全ての作戦を司った最高責任者、つまり西武中央のトップである『浮舟丹桂』は西武中央においてただでは済まない。
いや、もっと言うのでれば『浮舟丹桂』はこれまでの責任追及の悪意を一手に引き受け、最悪残った住人の手によって確実に殺される。
だからこそ兄は、ずっと妹二人を気に掛けていた。
汚名を着て名前が変わっても、兄はやはり兄のままだった。
だから、あの日G.Oと名乗ったあの大男は、らしくもなく八城へ頭を下げたのだ。
そう、あの大男らしくもなく頼み込んだ。
八城に『クイーンを倒してくれ』と
「お前ら知ってるか?死ぬよりはマシって言葉があるんだぜ、ついこの前俺も知ったんだけどな」
きっとこの二人は死んだ方がマシという口なのだろう。
だが、未だ『生きた事しかない』人間がそんな戯言を言うのは早過ぎる。
「最近俺も知ったんだが。これが以外に言い得て妙でな。死んだ方がマシって言葉も、死ぬよりマシって言葉も、死んだ事のない人間が言うにはちょっとばっかり無理がある……お前らはそう思わないか?」
つまり所、どんな見識者も知らない事実だ。
死後を語るのは随分と行き過ぎた意見だろう。それも冗談で言うのならまだしも、本気で言うのならこれ以上たちの悪い冗談もない。
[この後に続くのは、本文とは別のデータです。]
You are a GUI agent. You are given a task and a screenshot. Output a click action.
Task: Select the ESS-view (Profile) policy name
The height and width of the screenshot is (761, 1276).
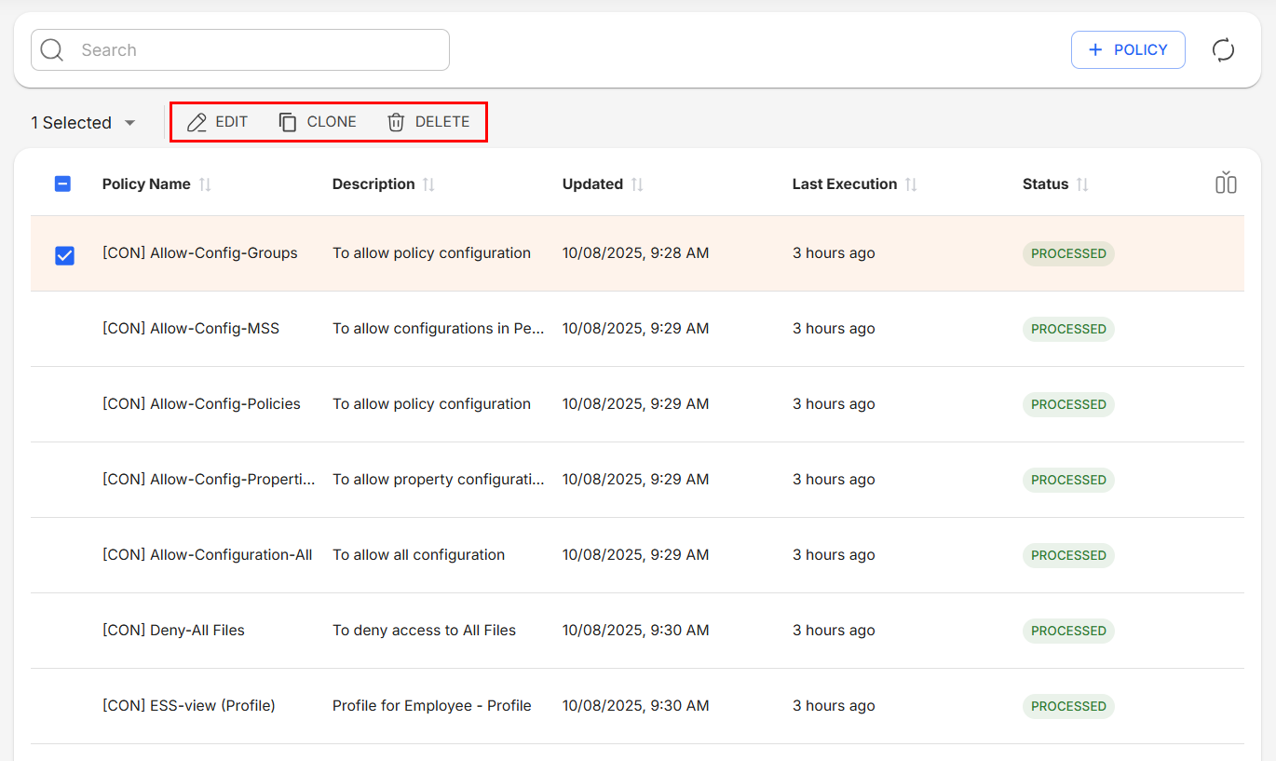pyautogui.click(x=189, y=706)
「確かにそうかもしれないね。でも死んでみたら案外いいところかもしれないよ?死んだ人間にも会えるかもしれない」
丹桂が冗談めかした、ともすれば綿菓子よりも軽く甘い口調は諦めたように蠱惑的でもある。
「そうかもな、だがお前らが頼った姉も兄も、もうお前らを守っちゃくれないぞ」
あの頃は良かったと、色褪せない記憶の色を並べても先は続かず、いつの間にか向いていた方向さえ分からなくなっていく。
浮舟桂花はこれから死地へ向かう子供へ
浮舟丹桂は姉である『浮舟桂花』へ
それぞれが向けた優しさという免罪符の元に、自身の死を許されると思っているのならそれは大きな驕りだ。
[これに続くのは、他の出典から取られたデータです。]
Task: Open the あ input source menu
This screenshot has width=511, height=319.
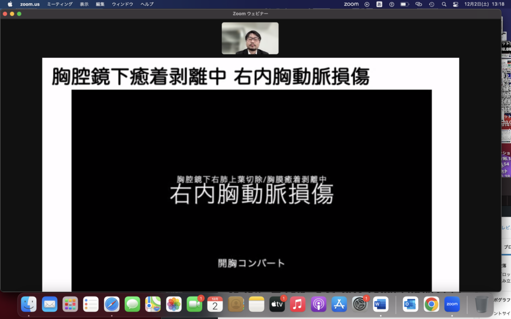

「だから、これだけは断言してやる。死んだ先にお前の思い描く幸せなんてない。俺やお前達、それにこの番街区の住人にとっても今が最高なんだ。昔はもう少し生き易かったかもしれないが、今生きてる俺達は今が最高で、最低なんだ。お前らが見下げている過去に今はない。だからお前たち二人の願いは絶対に叶えさせない」
二人の散漫となっていた意識が今は八城一人へと注がれる。
ある意味の敵意と、興味の入り交じった剥き出しの感情だが、もっと恐ろしいものを知っている八城がこの程度で臆する事はない。
「お前達は、お前達の命に課せられた責任を果たしてない」
八城自身が次へ托す人間を見つけられていないように
この二人へ命を托した人間が居る。
八城は決して認めていない。
許さないのではない、認めていないのだ。
認めていないというのは意見の食い違いなどという生易しいものではない。
つまる所、戦争だ。
どちらの意地が
どちらの実力が
どちらの暴力が
どちらの知略が
どちらが自分を通すかの戦争だ。
「叶わない?責任?東雲八城、キミは一体何を言っているんだい?」
ゆったりとしたいつも通りの口調は、この場で決定的な違和感を産み落とした。
八城で微かに感じるこの違和感を、姉である桂花が見逃す筈もない。
「そうやって何時までも恍けたふりをしてればいい。だが、お前の姉は気付いたみたいだけどな」
話は終わりと、八城はテーブルに置かれた作戦詳細の書かれた紙を持ち去り席を立つ。
「とにかくだ。作戦の受領はした。後はこっちの仕事ってことで口出しは無用だ。行くぞ桂花」
八城の言葉に桂花は反射的に席を立ち、家族らしからぬ一礼を丹桂へ向け、部屋を後にした。
濃淡の斑を携えた雲の隙間から夜月が浮かび上がり、街路樹の紅葉が極まった血流にも似た細い紅が夜闇を彩っていた。